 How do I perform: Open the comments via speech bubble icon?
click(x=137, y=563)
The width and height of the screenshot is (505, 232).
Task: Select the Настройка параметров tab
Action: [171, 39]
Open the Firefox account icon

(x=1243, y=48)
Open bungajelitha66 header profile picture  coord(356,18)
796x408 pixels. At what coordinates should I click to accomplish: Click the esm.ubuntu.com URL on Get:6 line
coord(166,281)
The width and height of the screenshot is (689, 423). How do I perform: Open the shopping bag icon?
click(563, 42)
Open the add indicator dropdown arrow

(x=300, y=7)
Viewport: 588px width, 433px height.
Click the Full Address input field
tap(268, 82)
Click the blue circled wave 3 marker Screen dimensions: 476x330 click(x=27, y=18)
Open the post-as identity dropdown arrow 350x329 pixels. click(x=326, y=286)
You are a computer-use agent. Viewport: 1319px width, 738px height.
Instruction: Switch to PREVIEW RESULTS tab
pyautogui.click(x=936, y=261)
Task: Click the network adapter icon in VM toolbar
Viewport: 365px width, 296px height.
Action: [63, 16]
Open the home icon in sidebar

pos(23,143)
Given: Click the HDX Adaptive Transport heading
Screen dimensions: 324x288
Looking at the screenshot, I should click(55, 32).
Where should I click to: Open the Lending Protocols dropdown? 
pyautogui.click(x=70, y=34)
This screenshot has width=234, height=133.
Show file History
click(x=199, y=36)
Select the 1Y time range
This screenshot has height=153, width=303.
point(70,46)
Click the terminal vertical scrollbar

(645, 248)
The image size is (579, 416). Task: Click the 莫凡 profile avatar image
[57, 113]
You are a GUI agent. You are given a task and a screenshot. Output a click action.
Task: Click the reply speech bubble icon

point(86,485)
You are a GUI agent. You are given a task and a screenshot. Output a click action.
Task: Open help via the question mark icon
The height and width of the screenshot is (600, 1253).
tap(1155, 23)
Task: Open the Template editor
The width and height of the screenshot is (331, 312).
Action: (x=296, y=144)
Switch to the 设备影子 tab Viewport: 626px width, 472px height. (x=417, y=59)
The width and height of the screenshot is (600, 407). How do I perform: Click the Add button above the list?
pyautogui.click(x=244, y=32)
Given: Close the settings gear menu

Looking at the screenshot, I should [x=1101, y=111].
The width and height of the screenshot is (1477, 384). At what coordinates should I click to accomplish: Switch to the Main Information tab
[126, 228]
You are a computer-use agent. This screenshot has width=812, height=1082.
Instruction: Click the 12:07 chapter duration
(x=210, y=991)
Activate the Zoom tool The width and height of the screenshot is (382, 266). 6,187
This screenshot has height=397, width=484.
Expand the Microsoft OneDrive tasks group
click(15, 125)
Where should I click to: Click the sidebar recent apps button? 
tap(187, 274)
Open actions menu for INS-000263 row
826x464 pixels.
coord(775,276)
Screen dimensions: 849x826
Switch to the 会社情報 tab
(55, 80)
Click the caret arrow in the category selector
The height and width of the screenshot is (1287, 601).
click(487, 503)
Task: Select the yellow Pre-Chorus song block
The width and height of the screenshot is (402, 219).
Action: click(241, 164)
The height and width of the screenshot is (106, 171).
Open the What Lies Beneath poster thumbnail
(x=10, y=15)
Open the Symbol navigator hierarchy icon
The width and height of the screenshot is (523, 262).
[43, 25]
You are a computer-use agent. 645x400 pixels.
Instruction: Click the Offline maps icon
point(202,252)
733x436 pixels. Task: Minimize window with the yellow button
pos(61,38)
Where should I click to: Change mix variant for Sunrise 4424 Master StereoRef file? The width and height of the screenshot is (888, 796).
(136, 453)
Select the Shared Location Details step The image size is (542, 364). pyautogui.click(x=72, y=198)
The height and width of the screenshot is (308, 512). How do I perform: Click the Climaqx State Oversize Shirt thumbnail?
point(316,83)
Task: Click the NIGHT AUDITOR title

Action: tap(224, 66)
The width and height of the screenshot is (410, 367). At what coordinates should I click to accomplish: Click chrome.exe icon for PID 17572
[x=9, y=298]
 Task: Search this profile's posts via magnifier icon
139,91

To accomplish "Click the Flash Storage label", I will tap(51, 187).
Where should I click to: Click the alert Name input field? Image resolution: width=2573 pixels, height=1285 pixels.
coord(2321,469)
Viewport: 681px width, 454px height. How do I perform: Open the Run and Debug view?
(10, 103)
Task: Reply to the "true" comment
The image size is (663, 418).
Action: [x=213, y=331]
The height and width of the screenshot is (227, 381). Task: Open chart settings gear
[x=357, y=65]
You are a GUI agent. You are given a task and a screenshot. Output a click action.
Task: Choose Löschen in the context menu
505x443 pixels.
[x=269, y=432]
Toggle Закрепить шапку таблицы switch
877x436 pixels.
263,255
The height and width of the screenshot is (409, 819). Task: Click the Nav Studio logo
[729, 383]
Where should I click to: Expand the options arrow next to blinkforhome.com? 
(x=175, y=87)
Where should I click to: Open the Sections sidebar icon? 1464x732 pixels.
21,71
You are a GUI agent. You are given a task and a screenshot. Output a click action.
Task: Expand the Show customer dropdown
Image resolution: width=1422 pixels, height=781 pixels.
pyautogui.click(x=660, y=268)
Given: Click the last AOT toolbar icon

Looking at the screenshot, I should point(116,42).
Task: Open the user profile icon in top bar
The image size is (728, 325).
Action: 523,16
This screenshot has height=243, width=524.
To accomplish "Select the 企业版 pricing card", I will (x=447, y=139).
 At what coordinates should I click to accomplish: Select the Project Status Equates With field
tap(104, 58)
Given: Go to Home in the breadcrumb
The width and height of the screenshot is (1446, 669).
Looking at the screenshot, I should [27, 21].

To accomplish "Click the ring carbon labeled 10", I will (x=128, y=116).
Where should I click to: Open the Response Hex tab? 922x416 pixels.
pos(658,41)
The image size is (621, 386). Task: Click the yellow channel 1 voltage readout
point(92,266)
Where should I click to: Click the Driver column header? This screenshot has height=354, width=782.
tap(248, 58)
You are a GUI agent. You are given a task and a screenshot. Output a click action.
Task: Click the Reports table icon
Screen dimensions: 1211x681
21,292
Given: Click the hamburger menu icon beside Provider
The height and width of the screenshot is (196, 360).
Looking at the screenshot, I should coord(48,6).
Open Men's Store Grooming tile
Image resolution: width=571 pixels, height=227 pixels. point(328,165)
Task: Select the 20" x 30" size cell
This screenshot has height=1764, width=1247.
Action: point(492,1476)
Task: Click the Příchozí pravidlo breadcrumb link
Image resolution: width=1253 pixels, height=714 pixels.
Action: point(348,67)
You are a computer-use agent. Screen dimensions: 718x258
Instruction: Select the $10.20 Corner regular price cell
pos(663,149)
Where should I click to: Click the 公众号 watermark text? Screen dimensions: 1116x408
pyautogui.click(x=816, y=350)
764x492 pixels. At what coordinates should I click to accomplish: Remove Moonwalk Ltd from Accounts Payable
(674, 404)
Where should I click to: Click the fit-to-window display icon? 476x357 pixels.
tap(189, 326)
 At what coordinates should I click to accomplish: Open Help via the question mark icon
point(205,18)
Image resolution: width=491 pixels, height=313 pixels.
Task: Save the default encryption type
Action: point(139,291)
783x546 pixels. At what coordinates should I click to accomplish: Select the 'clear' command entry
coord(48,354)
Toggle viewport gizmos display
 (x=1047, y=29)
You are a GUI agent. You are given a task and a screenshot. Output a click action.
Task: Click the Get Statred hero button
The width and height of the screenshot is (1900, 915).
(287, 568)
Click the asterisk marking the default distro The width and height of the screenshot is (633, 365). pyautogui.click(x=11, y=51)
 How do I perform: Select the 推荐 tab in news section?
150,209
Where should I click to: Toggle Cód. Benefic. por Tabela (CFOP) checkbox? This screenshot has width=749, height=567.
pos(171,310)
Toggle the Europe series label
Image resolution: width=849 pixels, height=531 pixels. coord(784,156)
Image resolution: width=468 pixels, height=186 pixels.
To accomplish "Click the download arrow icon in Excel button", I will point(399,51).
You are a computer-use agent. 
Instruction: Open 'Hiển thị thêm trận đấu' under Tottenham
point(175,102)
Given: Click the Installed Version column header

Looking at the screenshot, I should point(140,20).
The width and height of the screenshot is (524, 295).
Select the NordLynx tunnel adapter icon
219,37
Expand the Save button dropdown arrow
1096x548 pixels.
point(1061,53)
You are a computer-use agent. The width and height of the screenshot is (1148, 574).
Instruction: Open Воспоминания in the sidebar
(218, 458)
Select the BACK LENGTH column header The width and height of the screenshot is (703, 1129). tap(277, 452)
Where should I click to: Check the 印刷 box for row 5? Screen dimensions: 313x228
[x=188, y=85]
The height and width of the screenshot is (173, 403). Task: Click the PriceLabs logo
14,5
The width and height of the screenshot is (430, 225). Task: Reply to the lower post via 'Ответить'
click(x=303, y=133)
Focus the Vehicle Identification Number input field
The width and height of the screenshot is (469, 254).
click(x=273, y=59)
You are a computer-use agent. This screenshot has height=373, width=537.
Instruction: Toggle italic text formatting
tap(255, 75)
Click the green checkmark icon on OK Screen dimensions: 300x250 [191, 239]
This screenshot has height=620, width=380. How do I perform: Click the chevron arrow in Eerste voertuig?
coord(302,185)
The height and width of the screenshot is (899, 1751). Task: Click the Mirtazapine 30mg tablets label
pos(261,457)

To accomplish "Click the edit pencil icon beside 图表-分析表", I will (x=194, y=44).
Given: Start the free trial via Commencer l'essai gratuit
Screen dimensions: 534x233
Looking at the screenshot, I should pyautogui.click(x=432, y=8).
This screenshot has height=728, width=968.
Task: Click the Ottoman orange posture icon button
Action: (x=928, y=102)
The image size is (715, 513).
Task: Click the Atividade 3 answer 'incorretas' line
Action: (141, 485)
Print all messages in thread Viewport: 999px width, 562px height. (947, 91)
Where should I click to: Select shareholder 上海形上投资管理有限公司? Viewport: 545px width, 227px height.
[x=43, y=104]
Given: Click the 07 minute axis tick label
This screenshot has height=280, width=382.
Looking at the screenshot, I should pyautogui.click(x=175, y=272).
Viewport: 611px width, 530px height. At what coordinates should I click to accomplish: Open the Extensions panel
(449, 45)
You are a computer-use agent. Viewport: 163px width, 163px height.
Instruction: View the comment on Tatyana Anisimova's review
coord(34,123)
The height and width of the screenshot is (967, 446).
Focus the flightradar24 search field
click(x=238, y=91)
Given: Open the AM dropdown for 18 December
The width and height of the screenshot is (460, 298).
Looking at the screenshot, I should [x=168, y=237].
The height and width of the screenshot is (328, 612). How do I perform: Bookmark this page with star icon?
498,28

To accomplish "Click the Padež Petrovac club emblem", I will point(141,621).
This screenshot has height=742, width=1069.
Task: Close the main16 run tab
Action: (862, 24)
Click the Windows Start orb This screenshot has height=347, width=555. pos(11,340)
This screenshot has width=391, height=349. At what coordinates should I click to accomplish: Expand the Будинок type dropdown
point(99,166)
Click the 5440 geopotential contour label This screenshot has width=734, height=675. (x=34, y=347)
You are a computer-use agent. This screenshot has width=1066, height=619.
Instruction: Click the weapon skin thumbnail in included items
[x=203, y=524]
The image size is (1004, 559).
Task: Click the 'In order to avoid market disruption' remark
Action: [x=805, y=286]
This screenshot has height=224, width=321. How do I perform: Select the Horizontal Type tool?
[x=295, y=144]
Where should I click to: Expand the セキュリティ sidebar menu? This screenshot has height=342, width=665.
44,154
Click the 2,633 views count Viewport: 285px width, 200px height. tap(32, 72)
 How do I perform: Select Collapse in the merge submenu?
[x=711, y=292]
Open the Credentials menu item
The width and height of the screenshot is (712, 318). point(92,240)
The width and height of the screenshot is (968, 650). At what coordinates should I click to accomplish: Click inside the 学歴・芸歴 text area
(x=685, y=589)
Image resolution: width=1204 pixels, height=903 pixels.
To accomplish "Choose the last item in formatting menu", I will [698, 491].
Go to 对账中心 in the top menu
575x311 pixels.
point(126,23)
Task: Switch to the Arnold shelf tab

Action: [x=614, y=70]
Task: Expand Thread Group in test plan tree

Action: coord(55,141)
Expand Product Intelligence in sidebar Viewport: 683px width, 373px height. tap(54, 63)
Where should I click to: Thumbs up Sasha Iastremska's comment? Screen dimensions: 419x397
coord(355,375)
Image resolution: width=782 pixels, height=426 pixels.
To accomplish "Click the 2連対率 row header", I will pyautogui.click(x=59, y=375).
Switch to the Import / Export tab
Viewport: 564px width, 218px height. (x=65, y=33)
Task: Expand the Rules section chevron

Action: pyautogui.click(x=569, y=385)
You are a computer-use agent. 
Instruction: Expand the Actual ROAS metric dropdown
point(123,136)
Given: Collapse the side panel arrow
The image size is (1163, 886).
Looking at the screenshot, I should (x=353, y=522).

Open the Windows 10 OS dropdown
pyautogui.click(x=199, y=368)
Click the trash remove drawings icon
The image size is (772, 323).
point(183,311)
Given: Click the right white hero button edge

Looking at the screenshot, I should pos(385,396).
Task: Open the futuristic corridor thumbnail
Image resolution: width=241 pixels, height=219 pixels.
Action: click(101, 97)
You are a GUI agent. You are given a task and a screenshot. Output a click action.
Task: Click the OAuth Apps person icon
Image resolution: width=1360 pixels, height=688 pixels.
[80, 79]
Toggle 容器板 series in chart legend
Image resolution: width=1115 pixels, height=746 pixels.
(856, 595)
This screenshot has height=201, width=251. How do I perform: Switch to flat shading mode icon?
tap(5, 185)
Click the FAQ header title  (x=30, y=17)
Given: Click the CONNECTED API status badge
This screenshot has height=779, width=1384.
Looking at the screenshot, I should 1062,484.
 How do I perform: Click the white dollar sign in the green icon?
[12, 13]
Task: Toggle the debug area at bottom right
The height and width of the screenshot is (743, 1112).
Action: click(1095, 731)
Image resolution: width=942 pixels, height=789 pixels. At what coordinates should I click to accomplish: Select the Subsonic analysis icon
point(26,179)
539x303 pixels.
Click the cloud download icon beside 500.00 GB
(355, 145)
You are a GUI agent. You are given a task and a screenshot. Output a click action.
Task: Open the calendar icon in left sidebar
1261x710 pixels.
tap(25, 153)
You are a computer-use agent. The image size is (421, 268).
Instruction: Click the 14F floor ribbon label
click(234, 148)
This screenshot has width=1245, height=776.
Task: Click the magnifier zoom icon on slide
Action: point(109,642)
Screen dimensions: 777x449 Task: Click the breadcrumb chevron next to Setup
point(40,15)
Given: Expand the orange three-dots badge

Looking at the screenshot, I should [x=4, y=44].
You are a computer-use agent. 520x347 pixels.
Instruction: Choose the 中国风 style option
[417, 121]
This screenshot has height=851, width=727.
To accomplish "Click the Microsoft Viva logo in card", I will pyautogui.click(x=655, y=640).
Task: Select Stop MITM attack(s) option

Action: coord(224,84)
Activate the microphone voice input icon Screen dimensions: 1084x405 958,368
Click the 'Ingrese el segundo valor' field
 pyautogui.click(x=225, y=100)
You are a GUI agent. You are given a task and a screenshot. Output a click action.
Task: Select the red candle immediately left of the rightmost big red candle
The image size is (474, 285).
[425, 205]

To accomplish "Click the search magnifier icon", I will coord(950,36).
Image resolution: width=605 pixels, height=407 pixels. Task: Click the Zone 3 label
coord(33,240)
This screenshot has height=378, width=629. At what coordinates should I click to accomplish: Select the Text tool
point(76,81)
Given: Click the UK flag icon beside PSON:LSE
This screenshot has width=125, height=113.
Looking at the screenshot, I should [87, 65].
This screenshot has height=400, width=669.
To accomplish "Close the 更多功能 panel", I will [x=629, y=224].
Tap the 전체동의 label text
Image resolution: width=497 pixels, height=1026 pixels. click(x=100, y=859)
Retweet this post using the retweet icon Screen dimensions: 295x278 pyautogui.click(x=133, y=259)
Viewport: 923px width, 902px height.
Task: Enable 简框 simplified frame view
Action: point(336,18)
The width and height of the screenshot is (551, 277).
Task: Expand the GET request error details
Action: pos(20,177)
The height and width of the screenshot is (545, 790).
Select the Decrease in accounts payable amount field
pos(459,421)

= = =

Pull every line containing the string "Activate" out of the data above and copy it.

» **Written answer**
Activate the Zoom tool The width and height of the screenshot is (382, 266). 6,187
Activate the microphone voice input icon Screen dimensions: 1084x405 958,368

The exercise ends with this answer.